3 Experimental results

        We have evaluated our system on the public datasets of TUM RGB-D and KITTI, and compared it with other state-of-the-art SLAM systems in dynamic environments, using the results published in the original paper where possible. Furthermore, we also compare our system with the original ORB-SLAM2 to quantify the improvement of our method in dynamic scenes. In this case, results for some sequences were not published, so we performed their evaluation ourselves. Mur and Tardos [1] suggested running each sequence five times and showing the median results to account for the non-deterministic nature of the system. Since dynamic objects tend to add to this non-deterministic effect, we ran each sequence ten times.

A. TUM Dataset

        The TUM RGB-D dataset [22] consists of 39 sequences recorded at full frame rate (30Hz) in different indoor scenes using a Microsoft Kinect sensor. Both RGB and depth images are available, and ground truth trajectories are also provided, which are finally recorded by a high-precision motion capture system. In the sequence called sitting(s), there are two people sitting at a table talking and gesturing, i.e. low motion. In the sequence titled walking(w), two people walk in the background and foreground, then sit down at a table. This dataset is very dynamic and poses a great challenge to standard SLAM systems. For the two types of sequences, sitting (s) and walking (w), there are four types of camera motion: (1) hemispherical (half): the camera moves along a 1-meter-diameter hemispherical trajectory, (2) xyz: The camera moves along the x, y, z axes, (3) rpy: the camera rotates around the roll, pitch and yaw axes, (4) static: the camera is held still manually.

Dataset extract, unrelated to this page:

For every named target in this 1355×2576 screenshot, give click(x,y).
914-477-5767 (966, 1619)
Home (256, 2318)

        We use the absolute trajectory RMSE as the error metric for the experiments, which was proposed by Sturm et al. [22]. In this dataset, the results of different variants of our system on six sequences are shown in Table I. First, DynaSLAM(N) is a system that only uses Mask R-CNN to segment dynamic objects a priori. Second, in DynaSLAM(G), dynamic objects are only detected by a multi-view geometry method based on depth variation. Third, in DynaSLAM (N+G), the detection of dynamic objects is performed by combining geometric and deep learning methods. Finally, we thought it would be interesting to analyze the system shown in Figure 6. In this case (N+G+BI), a background inpainting (BI) stage is performed before tracking and mapping. The motivation for this experiment is that if dynamic regions are inpainted with static content, the system can use the inpainted image as a SLAM system, operating under the stationary assumption. In this proposal, the ORB feature extraction algorithm works in both actual and reconstructed regions of the frame, finding matching points on keypoints of previously processed keyframes.

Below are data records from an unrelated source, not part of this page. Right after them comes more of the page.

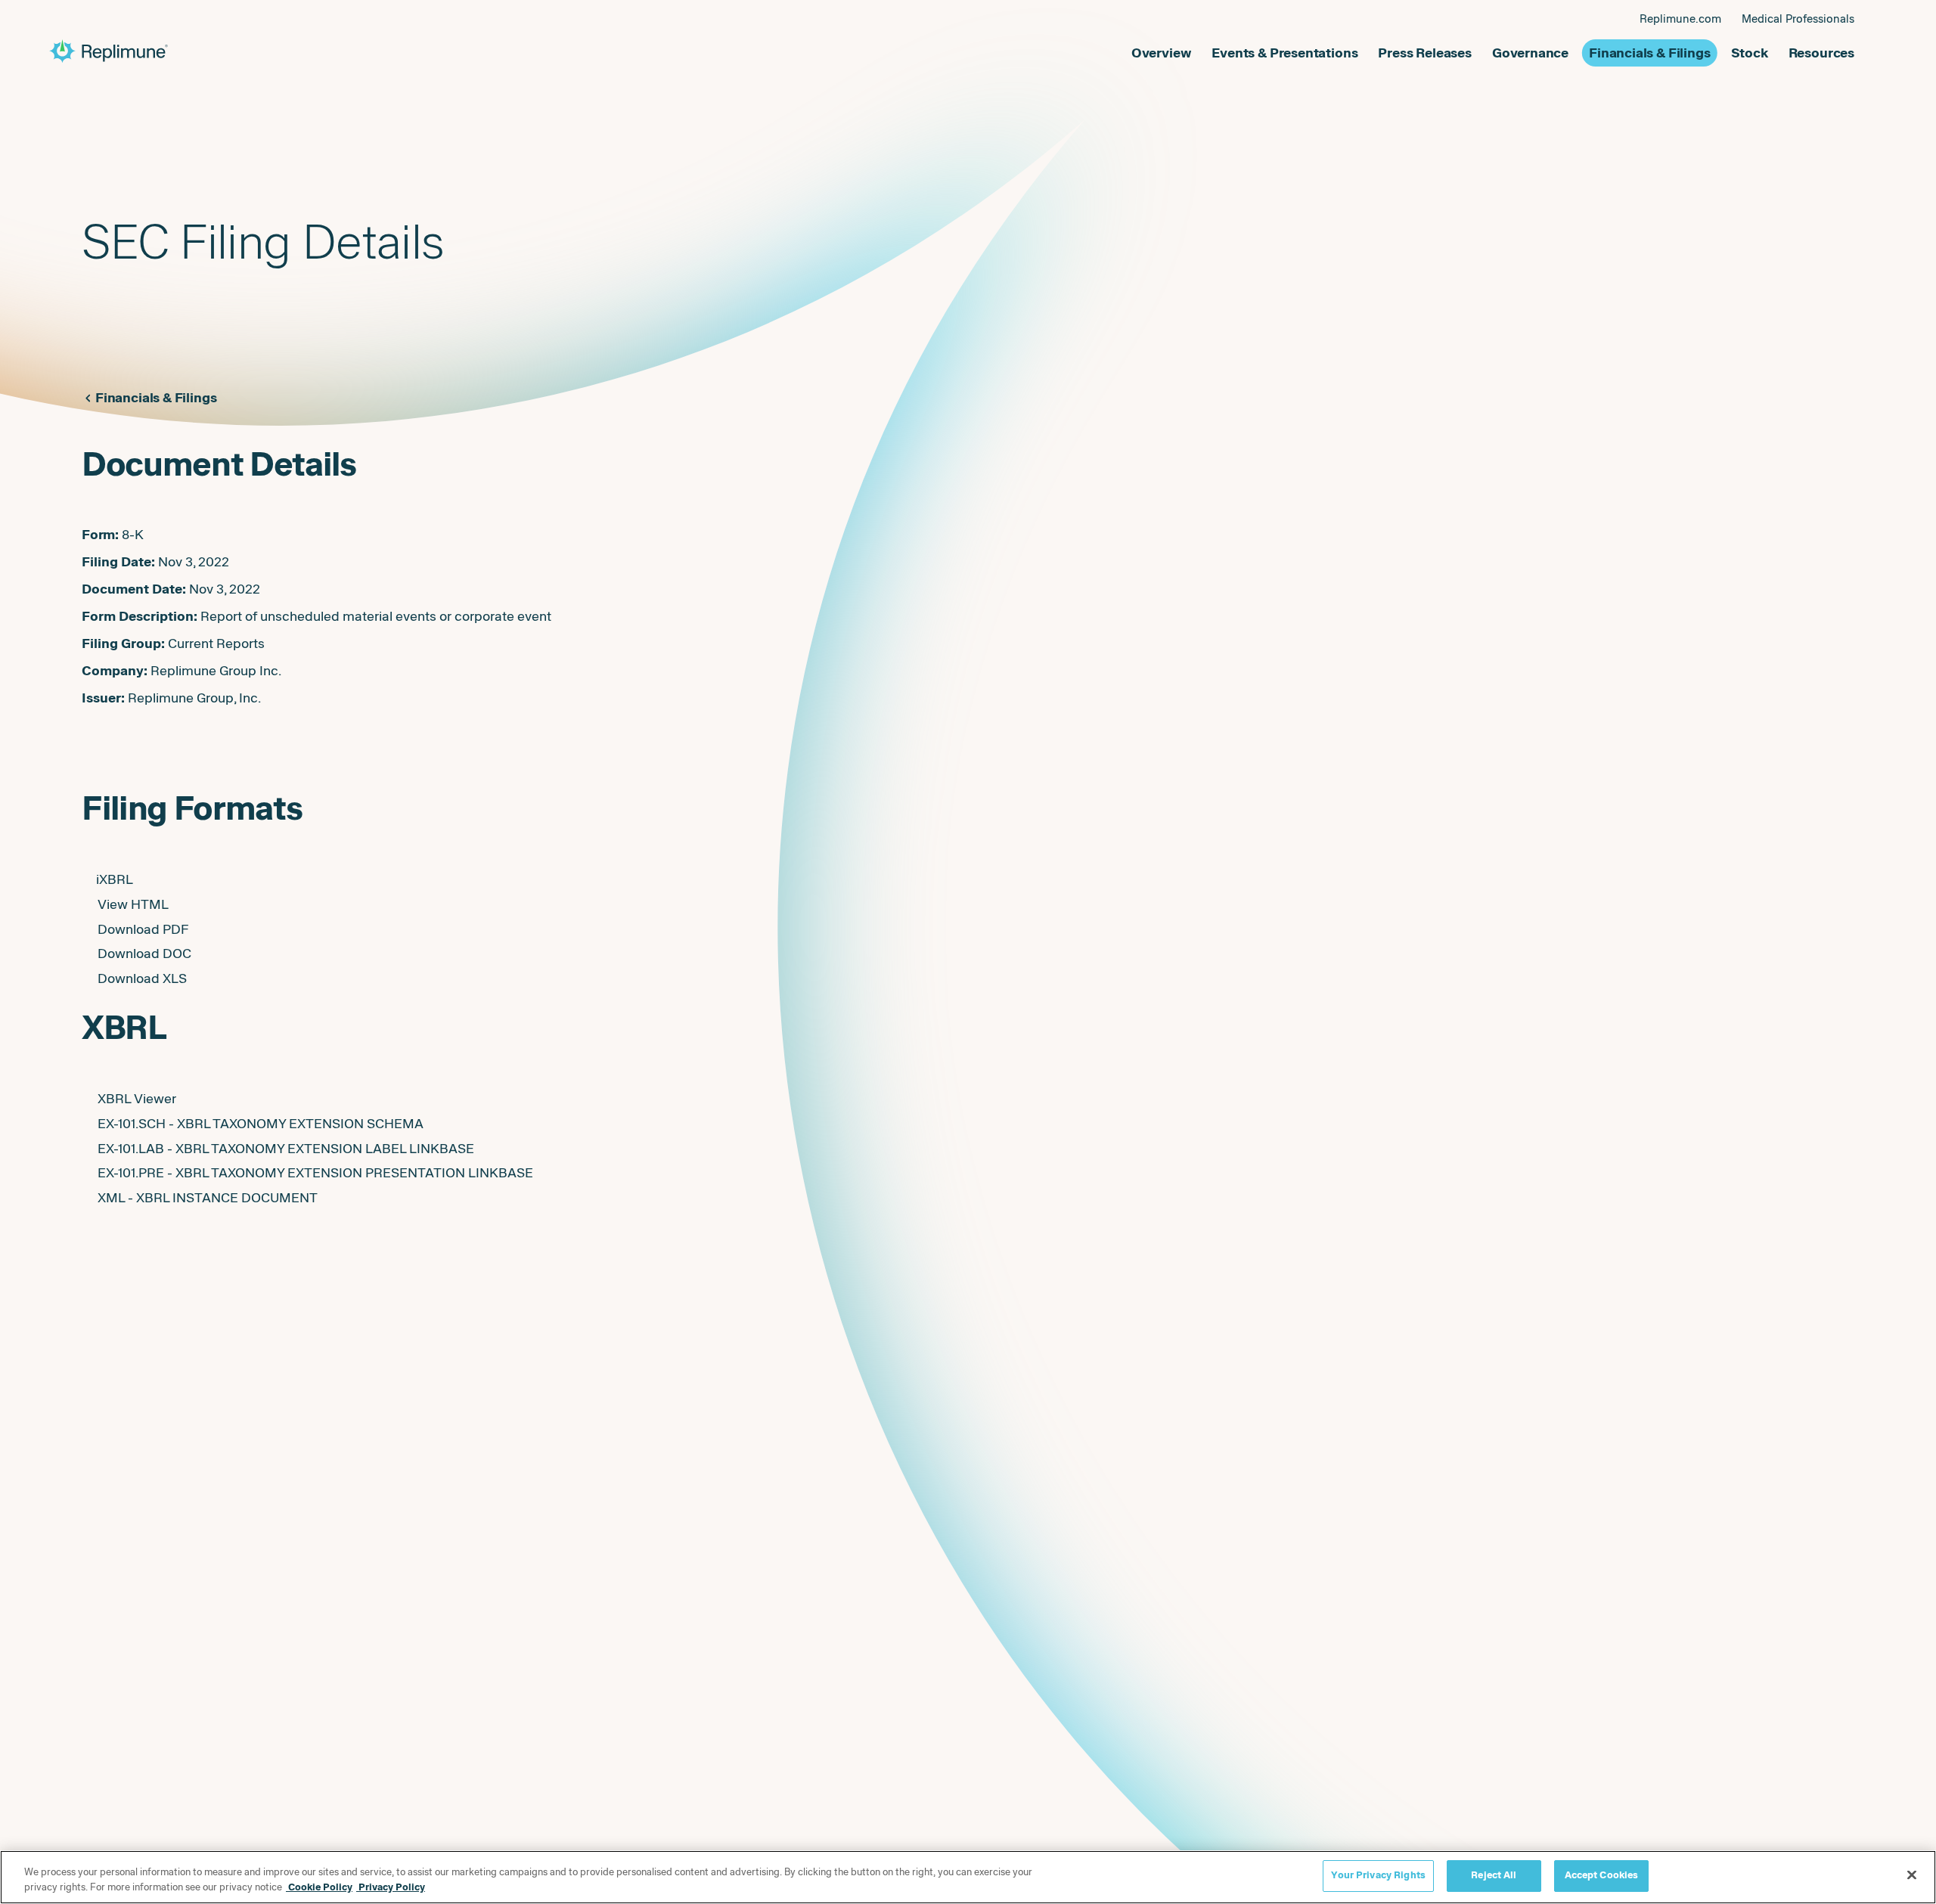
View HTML (133, 904)
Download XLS (142, 978)
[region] (968, 1877)
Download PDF (143, 929)
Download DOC (144, 953)
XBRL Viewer (137, 1098)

        Adding a background inpainting stage (BI) to tracking before camera localization often results in lower tracking accuracy. The reason is that background reconstruction is closely related to camera pose. Therefore, for sequences with pure rotational motion (rpy, hemisphere), the estimated camera pose has a large error, leading to inaccurate background reconstruction. Therefore, the background inpainting phase (BI) should be performed after the tracking phase is completed. The main achievement of background reconstruction lies in the synthesis of still images for applications such as virtual reality or cinematography (Fig. 5). From now on, the results of DynaSLAM are all the results of the best variant (N+G).

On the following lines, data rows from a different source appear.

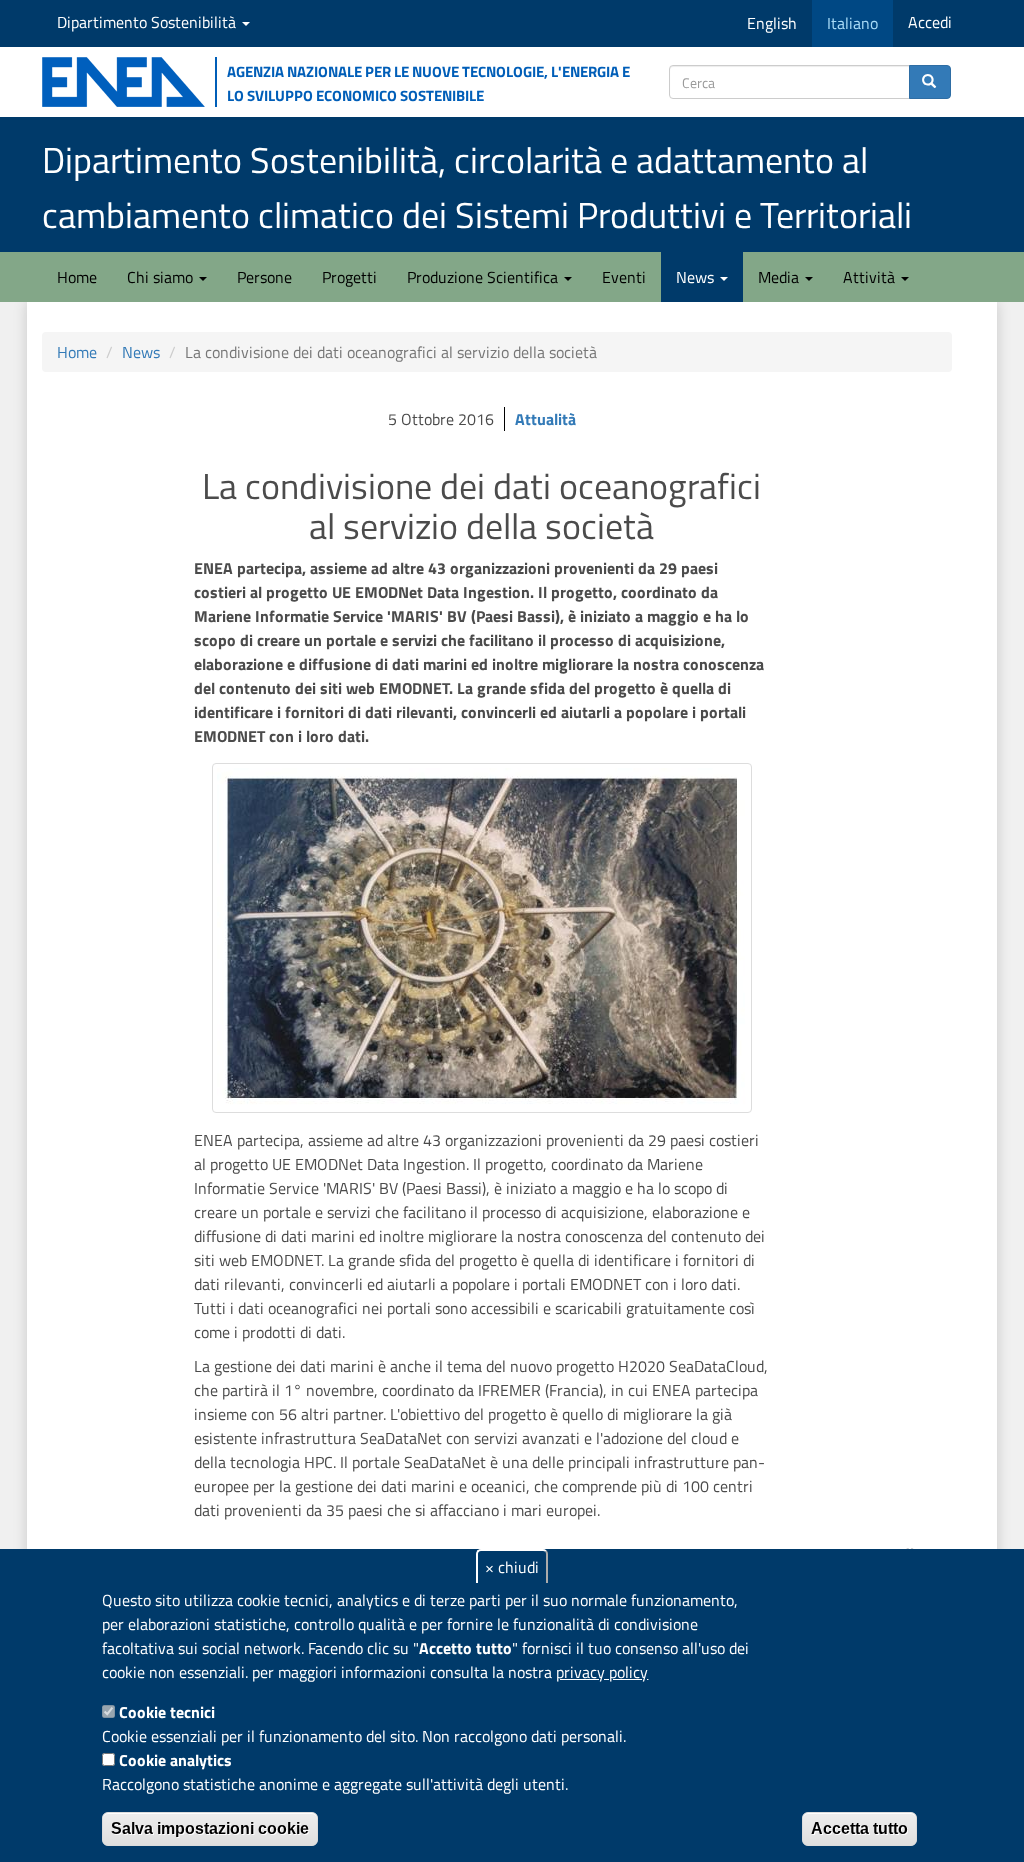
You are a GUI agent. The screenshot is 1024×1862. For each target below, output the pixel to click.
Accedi (930, 22)
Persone (264, 277)
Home (77, 277)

Fig. 6: Block diagram of RGB-D DynaSLAM (N+G+BI).
 

        Table II shows our comparison results with RGB-D ORB-SLAM2 on the same sequences. In highly dynamic scenes (walking), our method outperforms ORB-SLAM2, achieving similar errors to the original RGB-D ORB-SLAM2 system in static scenes. In low dynamic scenes (sitting), the tracking results are slightly worse because the tracked keypoints are farther away from the keypoints of dynamic objects. Nevertheless, DynaSLAM's map does not contain dynamic objects that appear in the sequence. Figure 7 shows the comparison of the estimated trajectories of DynaSLAM and ORB-SLAM2 with the real trajectories.

        Table III shows the comparison of our system with several RGB-D SLAM systems designed for dynamic environments. To evaluate the performance of our method and state-of-the-art motion detection methods (independent of the SLAM system used), we also show the corresponding improvement values, compared to the original SLAM system used in each case. DynaSLAM significantly outperforms other systems in all sequences (high and low dynamic). The error is usually around 1-2 cm, which is similar to the state-of-the-art in static scenes. Our motion detection method also outperforms other methods.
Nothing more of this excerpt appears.